The following is a short extract from a book I am reading:

If $u=(x^2+2y)^2 + 4$ and $p=x^2 + 2y$ $\space$ then $u=p^2 + 4=f(p)$ therefore $$\frac{\partial u}{\partial x}=\frac{\rm d f(p)}{\rm d p}\times \frac{\partial p}{\partial x}=2xf^{\prime}(p)\tag{1}$$ and $$\frac{\partial u}{\partial y}=\frac{\rm d f(p)}{\rm d p}\times \frac{\partial p}{\partial y}=2f^{\prime}(p)\tag{2}$$

I know that the chain rule for a function of one variable $y=f(x)$ is $$\begin{align}\color{red}{\fbox{$\frac{{\rm d}}{{\rm d}x}=\frac{{\rm d}}{{\rm d}y}\times \frac{{\rm d}y}{{\rm d}x}$}}\color{red}{\tag{A}}\end{align}$$

I also know that if $u=f(x,y)$ then the differential is

$$\begin{align}\color{blue}{\fbox{${{\rm d}u=\frac{\partial u}{\partial x}\cdot{\rm d} x+\frac{\partial u}{\partial y}\cdot{\rm d}y}$}}\color{blue}{\tag{B}}\end{align}$$

I'm aware that if $u=u(x,y)$ and $x=x(t)$ and $y=y(t)$ then the chain rule is $$\begin{align}\color{#180}{\fbox{$\frac{\rm d u}{\rm d t}=\frac{\partial u}{\partial x}\times \frac{\rm d x}{\rm d t}+\frac{\partial u}{\partial y}\times \frac{\rm d y}{\rm d t}$}}\color{#180}{\tag{C}}\end{align}$$

Finally, I also know that if $u=u(x,y)$ and $x=x(s,t)$ and $y=y(s,t)$ then the chain rule is $$\begin{align}\color{#F80}{\fbox{$\frac{\partial u}{\partial t}=\frac{\partial u}{\partial x}\times \frac{\partial x}{\partial t}+\frac{\partial u}{\partial y}\times \frac{\partial y}{\partial t}$}}\color{#F80}{\tag{D}}\end{align}$$

Could someone please explain the origin or meaning of equations $(1)$ and $(2)$?
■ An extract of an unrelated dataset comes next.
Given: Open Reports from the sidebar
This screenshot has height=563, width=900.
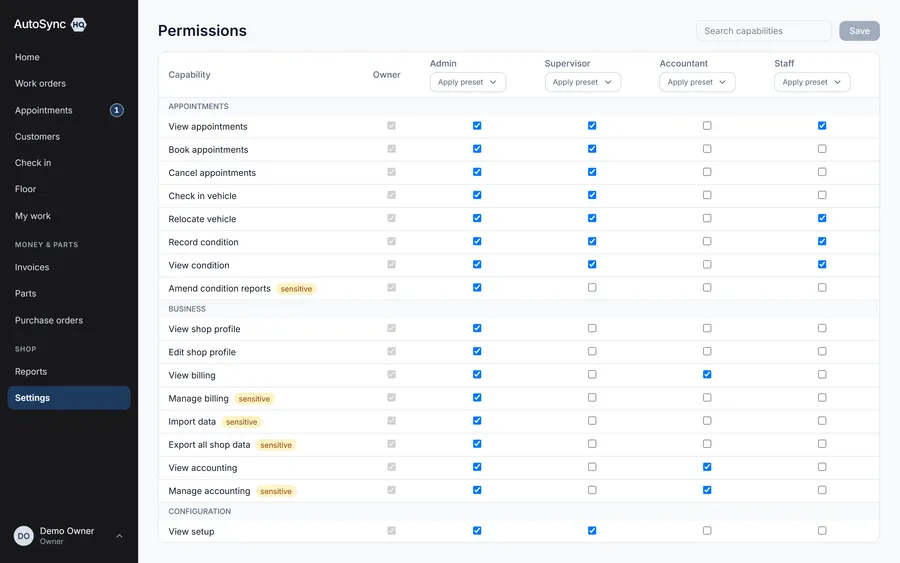Looking at the screenshot, I should pyautogui.click(x=31, y=372).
The reason I ask is because I am only familiar with equations $\color{red}{\rm (A)}$, $\color{blue}{\rm (B)}$, $\color{#180}{\rm (C)}$ and $\color{#F80}{\rm (D)}$ so I am not used to seeing partial derivatives mixed up with ordinary ones in they way they were in $(1)$ and $(2)$.

Many thanks,

BLAZE.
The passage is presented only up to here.